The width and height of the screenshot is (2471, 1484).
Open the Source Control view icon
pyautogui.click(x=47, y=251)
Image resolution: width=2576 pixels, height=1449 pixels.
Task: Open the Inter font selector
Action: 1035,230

+++++

■ WHAT TO PRODUCE:
The entries above must be repeated word for word.

■ YOUR SOLUTION:
The width and height of the screenshot is (2471, 1484).
Open the Source Control view icon
pyautogui.click(x=47, y=251)
Image resolution: width=2576 pixels, height=1449 pixels.
Task: Open the Inter font selector
Action: 1035,230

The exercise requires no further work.